L’idée selon laquelle les émotions sont des évaluations affectives est compatible avec différentes théories des émotions. La théorie que nous privilégions, présentée de manière détaillée et défendue ailleurs (Tappolet, 2000, 2016), est la théorie perceptuelle des émotions. Selon cette théorie, les émotions sont des expériences perceptuelles de propriétés évaluatives, c’est-à-dire des expériences perceptuelles qui représentent (de manière non conceptuelle)[7] leurs objets intentionnels comme possédant des propriétés évaluatives spécifiques. Ainsi, un épisode de peur consiste en une expérience perceptuelle qui représente son objet comme étant effrayant, un épisode de joie consiste en une expérience perceptuelle qui représente son objet comme étant joyeux, un épisode de colère consiste en une expérience perceptuelle qui représente son objet comme étant offensant, et ainsi de suite.

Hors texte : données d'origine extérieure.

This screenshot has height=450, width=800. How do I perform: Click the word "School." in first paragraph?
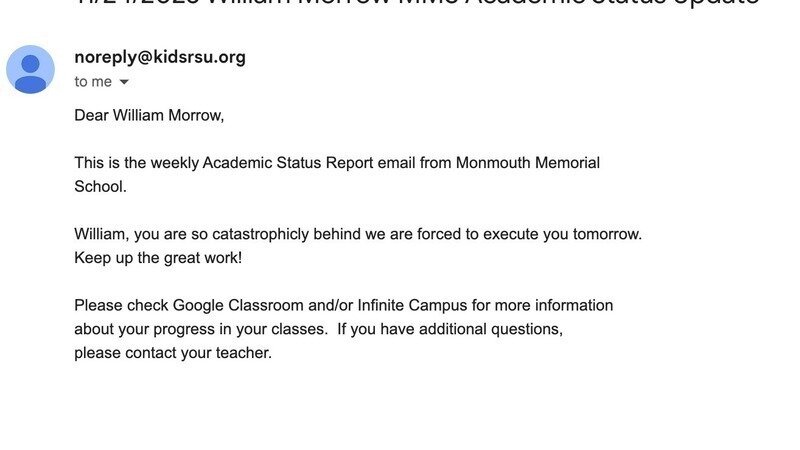click(100, 186)
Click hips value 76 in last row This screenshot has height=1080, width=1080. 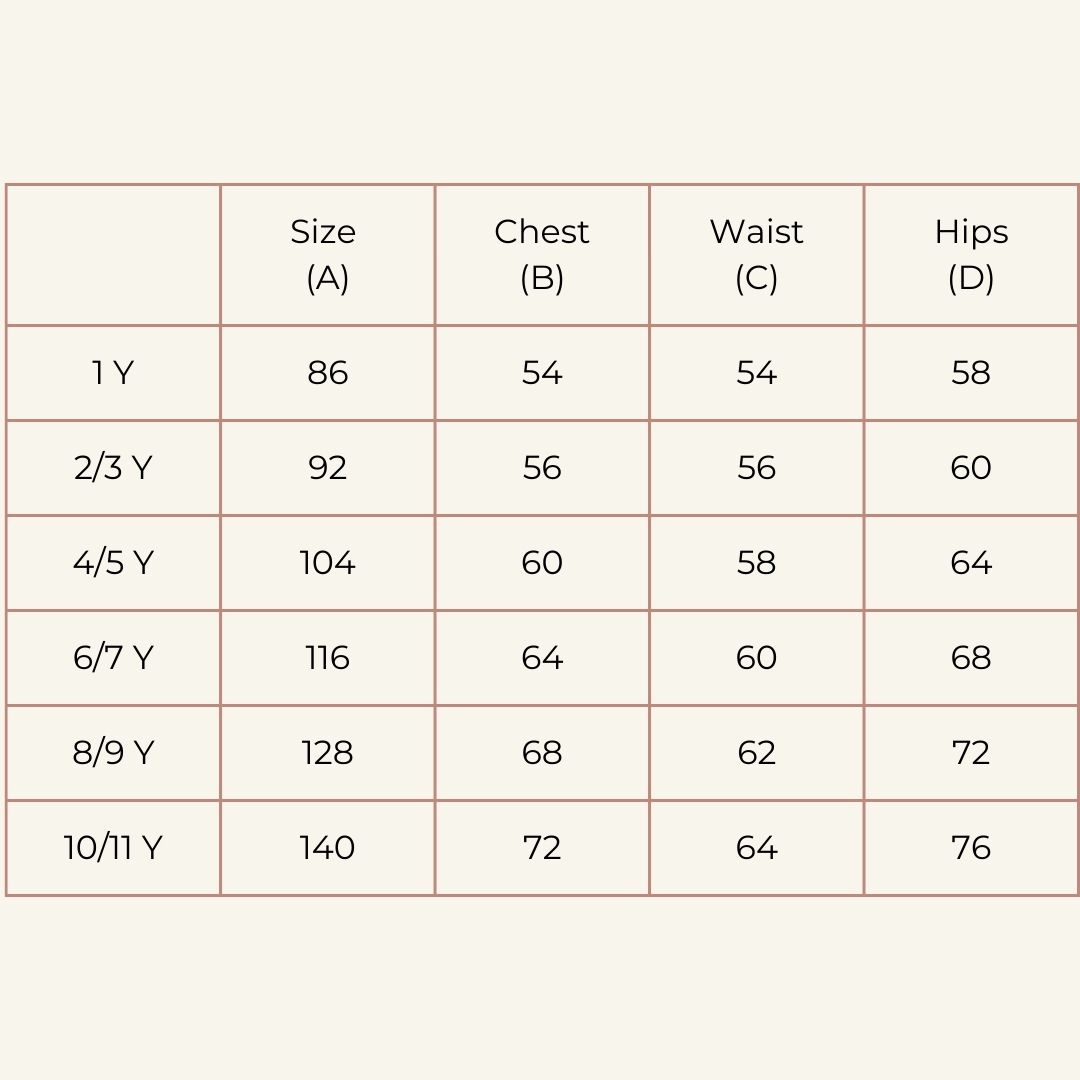(x=971, y=848)
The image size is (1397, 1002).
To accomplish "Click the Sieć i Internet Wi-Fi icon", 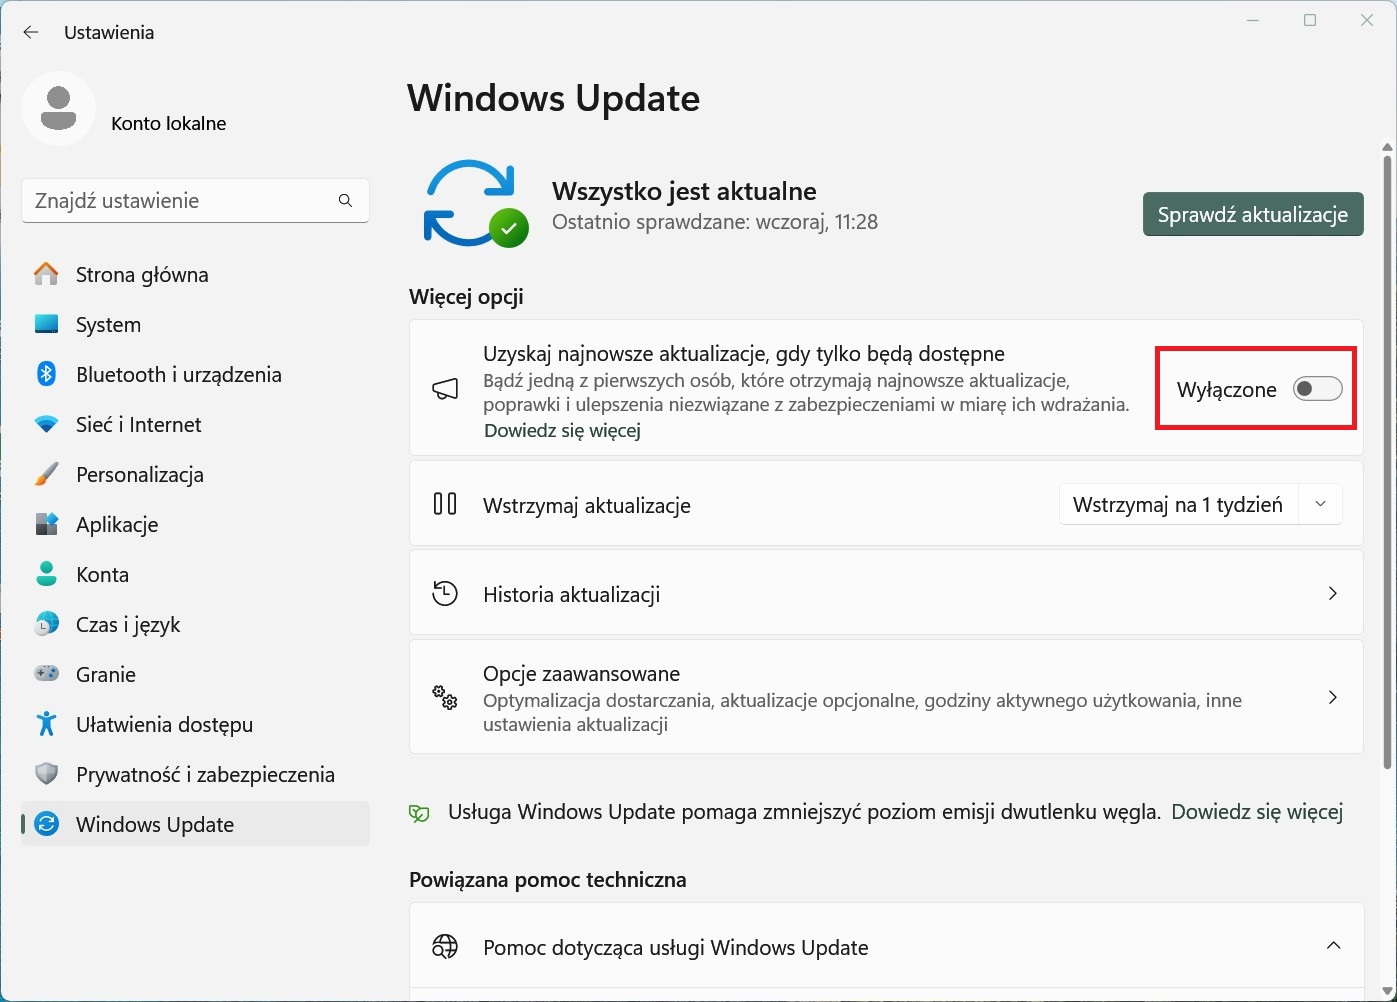I will pos(46,424).
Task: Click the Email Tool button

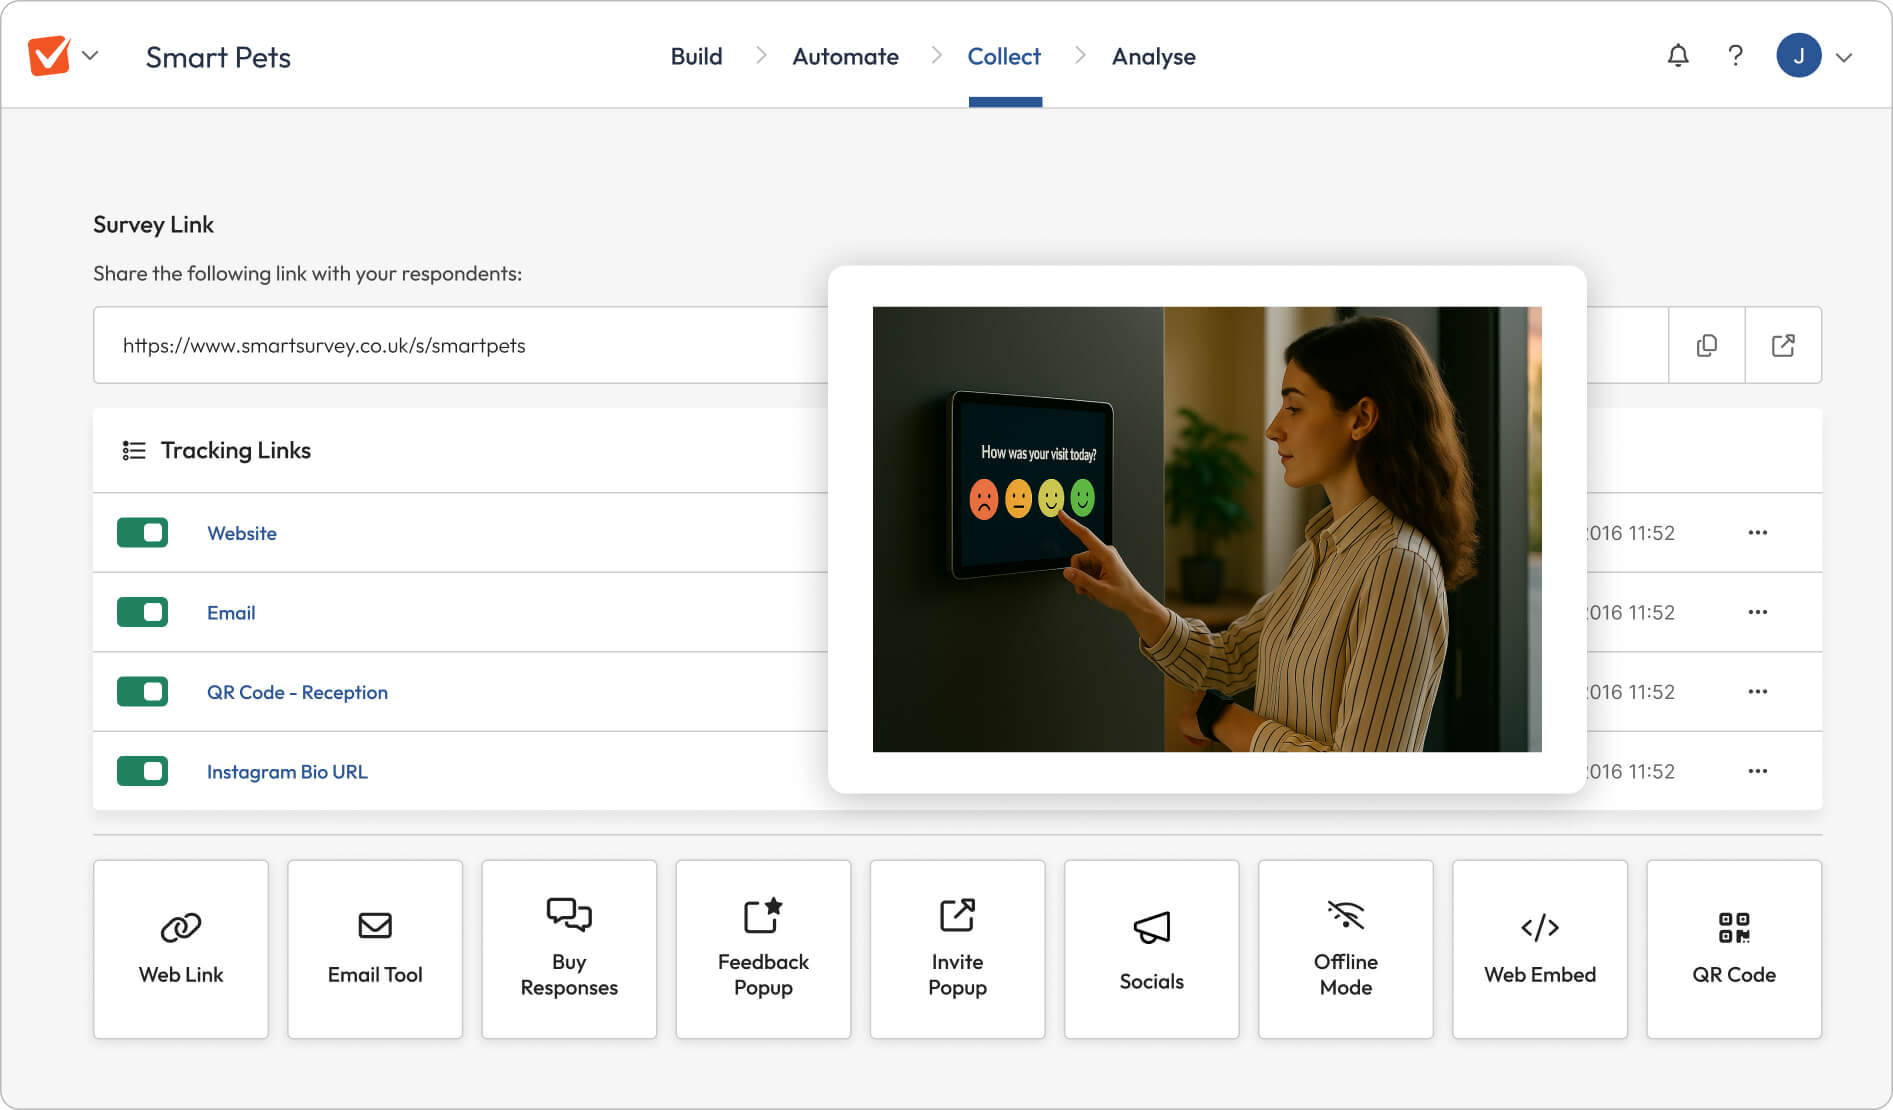Action: pyautogui.click(x=375, y=949)
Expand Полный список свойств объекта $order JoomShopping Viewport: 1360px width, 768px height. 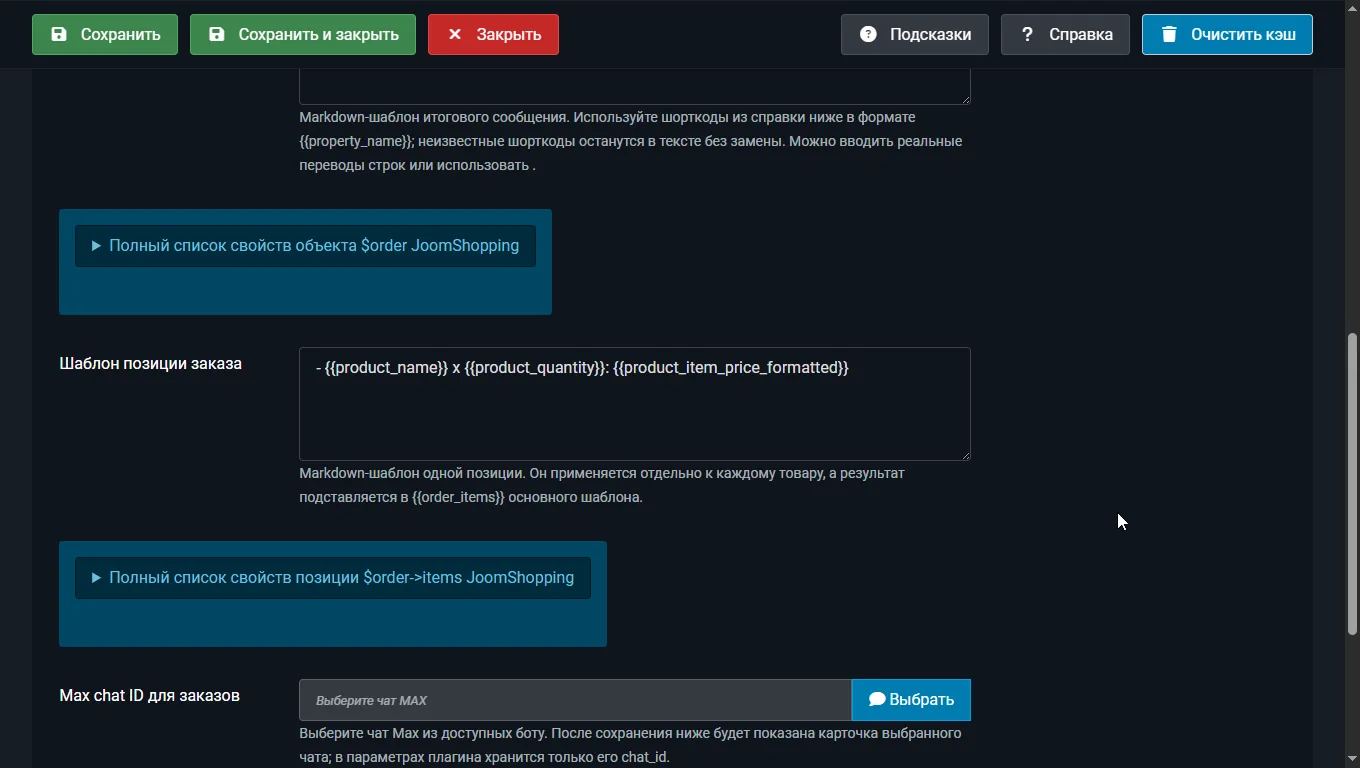(305, 245)
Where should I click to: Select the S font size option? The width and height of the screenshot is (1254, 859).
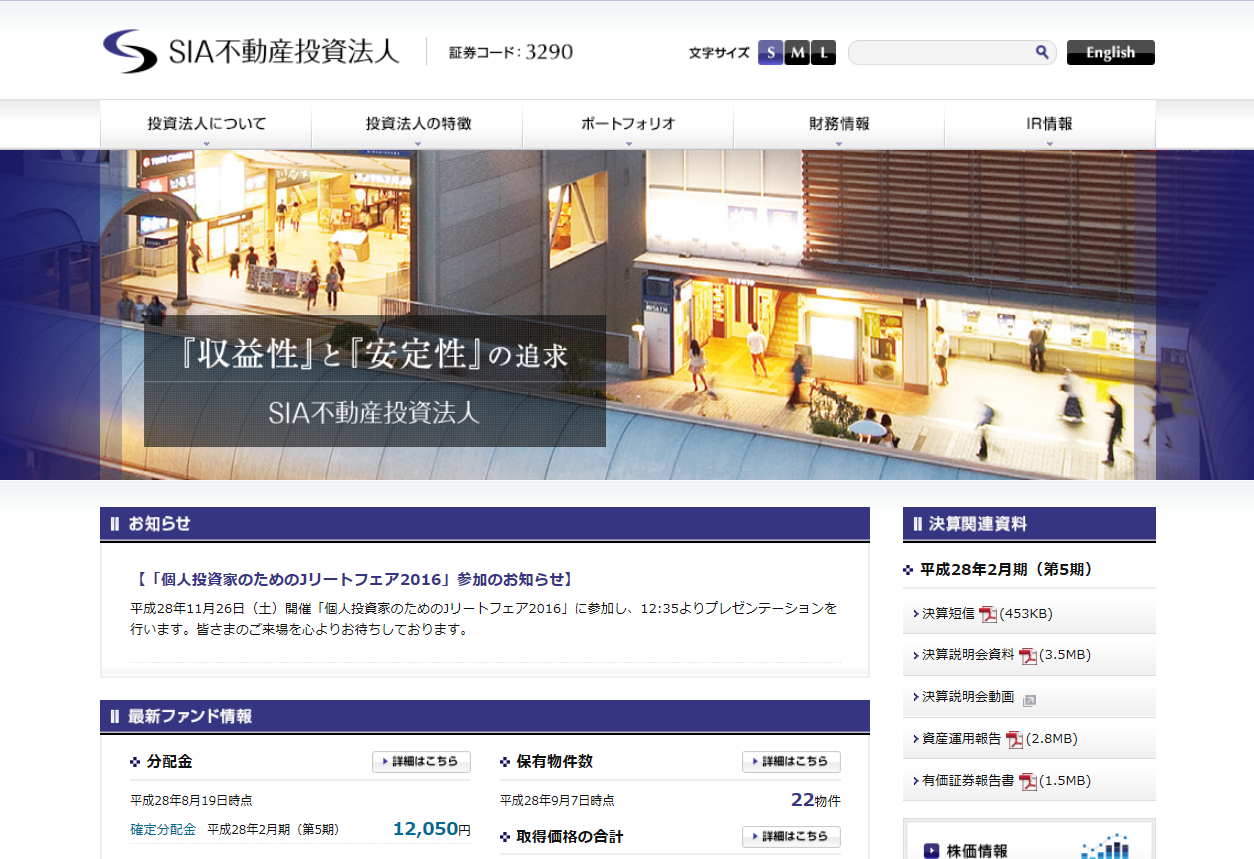click(x=770, y=52)
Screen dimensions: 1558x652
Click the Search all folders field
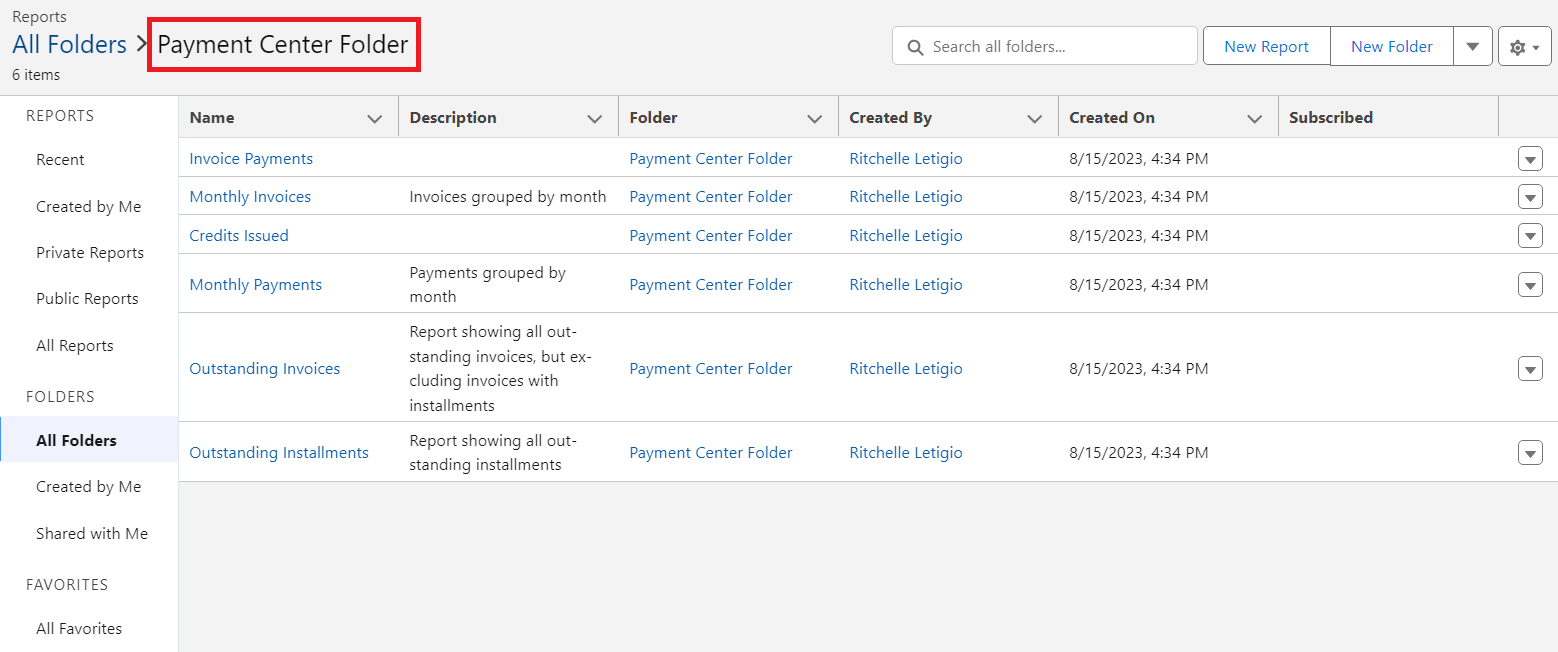[x=1055, y=47]
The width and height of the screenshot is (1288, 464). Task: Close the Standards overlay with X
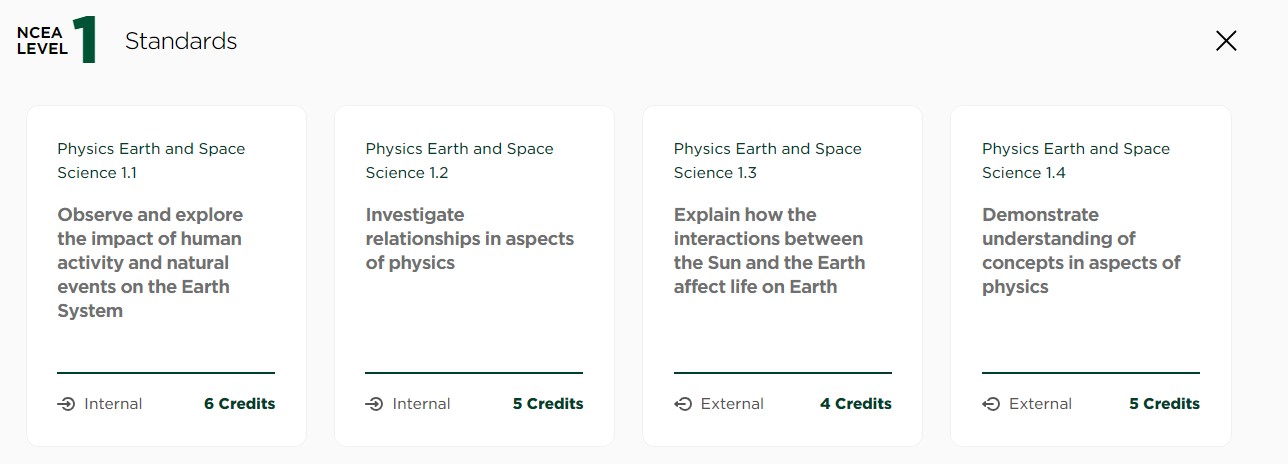click(x=1226, y=41)
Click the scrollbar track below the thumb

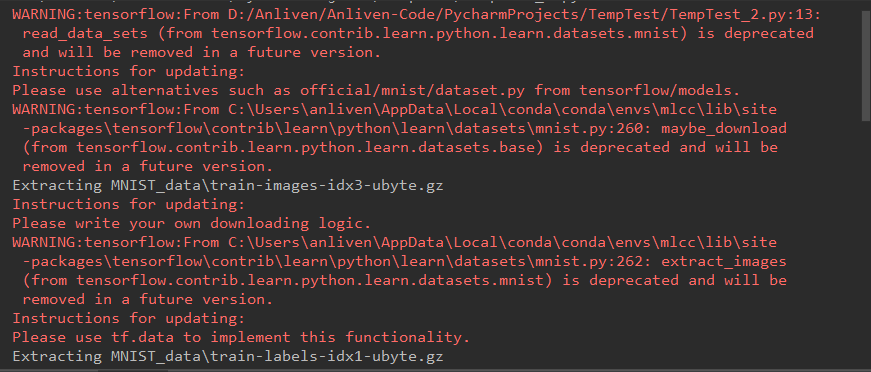click(x=866, y=244)
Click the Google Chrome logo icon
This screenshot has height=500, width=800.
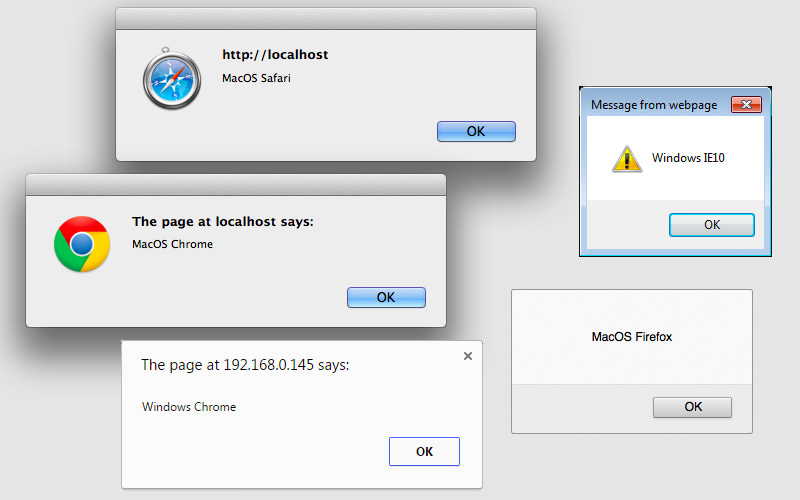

Comme indiqué ci-dessus, nous pensons que les humeurs et les (dé)plaisirs sensoriels sont également des évaluations affectives. Comme les émotions, ce sont des expériences perceptuelles de propriétés évaluatives. Cependant, ils se distinguent des émotions par certains aspects importants. Prenons l’exemple d’une humeur telle que l’appréhension. Lorsque vous ressentez de l’appréhension, vous faites l’expérience d’un danger imminent. De manière un peu plus technique, vous faites l’expérience de l’instanciation de l’effrayant. En cela, l’appréhension n’est pas distincte de la peur. Nous pouvons exprimer cette idée en disant que l’appréhension et la peur sont toutes deux des expériences perceptuelles de la même propriété évaluative, à savoir l’effrayant. Cependant, contrairement à la peur, l’appréhension ne semble pas être dirigée vers quelque chose en particulier. Cela met en évidence une caractéristique plus générale des humeurs. Contrairement aux émotions, les humeurs ne semblent pas avoir d’objets intentionnels spécifiques. Cette idée a été élaborée de différentes manières dans la littérature. Par exemple, l’un d’entre nous a soutenu la thèse selon laquelle les humeurs ont des objets que l’individu est incapable d’identifier. Associé à une théorie perceptuelle, cela conduit à l’idée que les humeurs sont des expériences perceptuelles qui représentent des objets non identifiés comme possédant des propriétés évaluatives spécifiques (Rossi, 2021). D’autres points de vue sont néanmoins possibles. Par exemple, les humeurs peuvent être conçues comme ayant des objets intentionnels généralisés (Solomon, 1976/1993 ; Prinz 2004), pluriels (Siemer, 2009) ou modaux (Price, 2006 ; Tappolet, 2018). Pour l’instant, le seul point sur lequel nous nous engageons est que, si les humeurs sont une sorte d’expériences perceptuelles de propriétés évaluatives, comme les émotions, elles diffèrent des émotions en ce qui a trait à leur objet intentionnel, qui est non spécifique.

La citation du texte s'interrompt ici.